Ottumwa styles itself the City of Bridges, but city of churches would work as well. Swinging southeast on U.S. 34 parallel to the Des Moines, it is the spires of St. Mary of the Visitation (built 1930 and a wonderful art deco version of Gothic Revival), Trinity Episcopal (built 1894-95 and pure Gothic Revival) and many others that catch the eye as they climb the bluff along the river’s far shore.
The contrast between these stone confections and the stark simplicity of the remaining log walls of Mars Hill Baptist Church, located in the Wapello County hills southeast of the city, could not be sharper.
The key word here is “remaining.” Built about 1856 of hand-hewn logs to serve a Missionary Baptist congregation, it was Iowa’s oldest log church, perhaps the oldest log church still in use west of the Mississippi, although only for an annual early-summer service and a few special occasions during the year.
During March, five Ottumwa teen-agers set it afire --- just because they could --- and before firefighters arrived at this remote location the roof was gone, a portion of the west wall had collapsed and many of the remaining logs were deeply charred.
Mars Hill’s simple enclosure crowns the highest point in its neighborhood with sweeping views of a valley to the northwest and a well-maintained although somewhat dilapidated (and vandalized) cemetery, now undergoing restoration, sloping into woods on the east.
Searching for a name for their church, the pioneers who built it looked into the Acts of the Apostles and found reference to the Areopagus (anglicized Mars Hill) in classical Athens and a sermon delivered there by St.

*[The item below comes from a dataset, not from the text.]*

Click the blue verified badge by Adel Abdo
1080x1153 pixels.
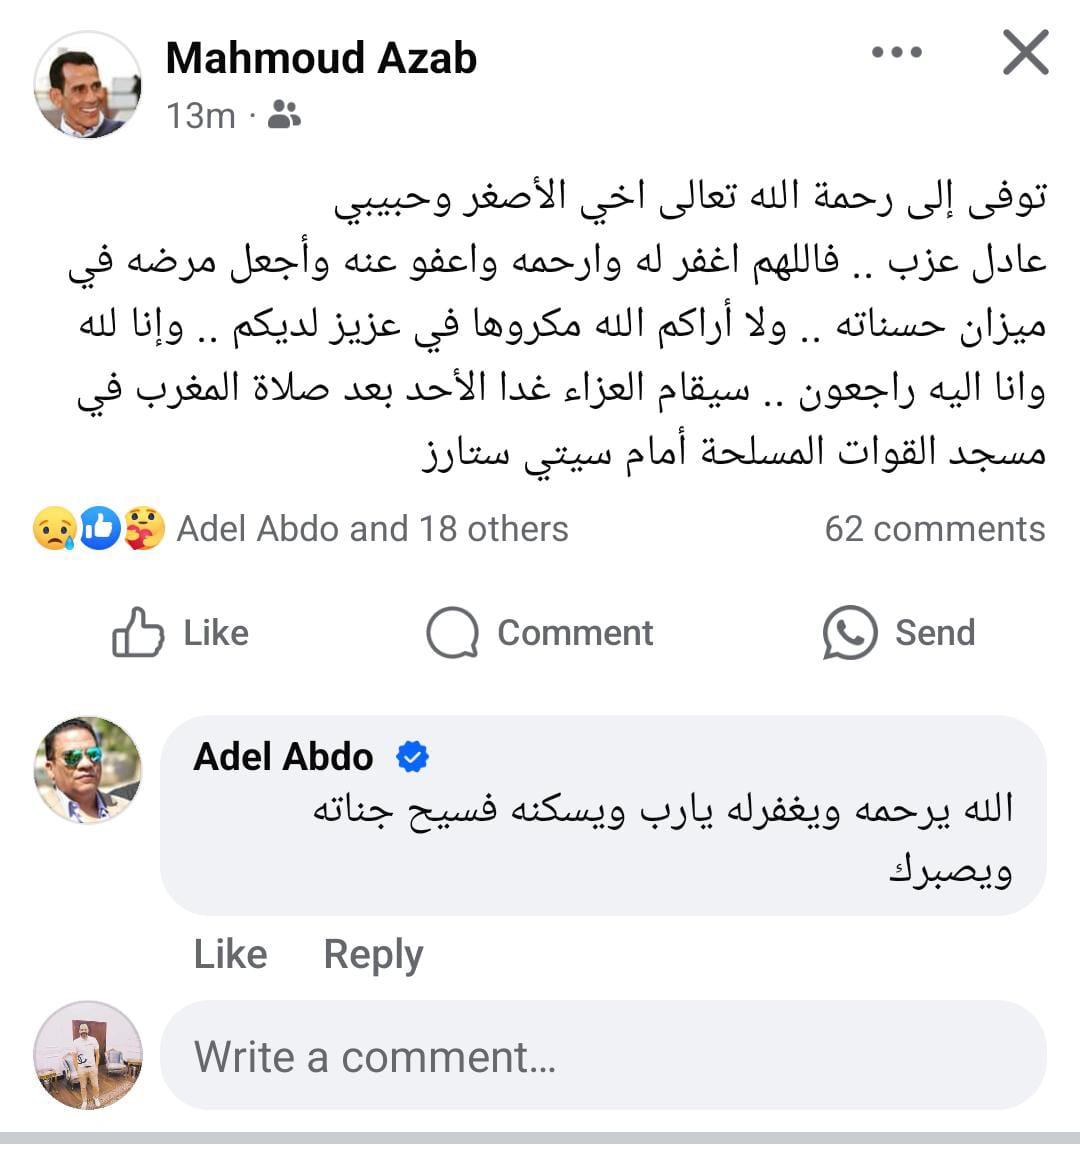[412, 757]
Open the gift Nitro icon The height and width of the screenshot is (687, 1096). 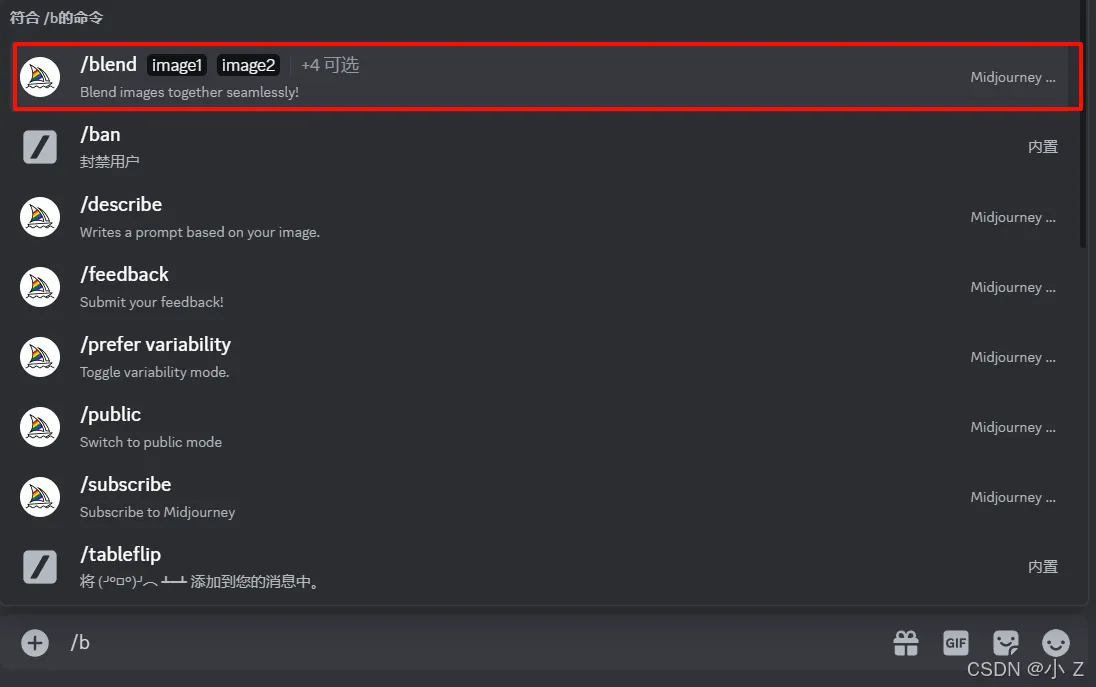[x=906, y=643]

Paul.
Paul, noting altars to many gods on Mars’ Hill, including one to the “unknown” god (Athenians believed in covering all the bases), responded as follows (Acts 17:22-25):
“Then Paul stood in the midst of Mars' hill, and said, Ye men of Athens, I perceive that in all things ye are too superstitious. For as I passed by, and beheld your devotions, I found an altar with this inscription, “To The Unknown God.” Whom therefore ye ignorantly worship, him declare I unto you. God that made the world and all things therein, seeing that he is Lord of heaven and earth, dwelleth not in temples made with hands; Neither is worshipped with men's hands, as though he needed any thing, seeing he giveth to all life, and breath, and all things ….’ ”
I thought about that passage Monday, standing (where signs told me I shouldn’t be) on the charred floor, looking out through empty gaps where windows once had been, then up at the sky.
Mars Hill Church intact was evocative, but confining, musty and dim, its wide plank floor warped and rolling --- like Iowa’s prairie. It seemed abandoned, empty, a fossil, as dim and dead as the interiors of those grand Ottumwa churches must be when their congregations depart.
Now, without roof and windows, sunlight and fresh air flooded into Mars Hill and it was alive in near-death.
Of course these severely damaged walls, although carefully propped into place, cannot survive long exposure to the elements and Mars Hill’s caretakers hope to restore it, perhaps acquiring a log building of similar age and recycling its walls to replace the church’s most extensively damaged logs.
The estimated cost of the restoration project is $100,000 --- an amount beyond the imagination of the men and women who built Mars Hill in the first place. I wish them well.
It could even be that this fresh infusion of love and labor was something Mars Hill needed. The good Lord moves in mysterious ways, after all, His wonders to perform.
To reach Mars Hill Church, drive a few miles south out of Ottumwa on Highway 63, then turn left (east) onto the graveled Copperhead Road. Turn south off Copperhead onto 100th Avenue and follow it down into a creek valley then up around Mars Hill to the church and cemetery.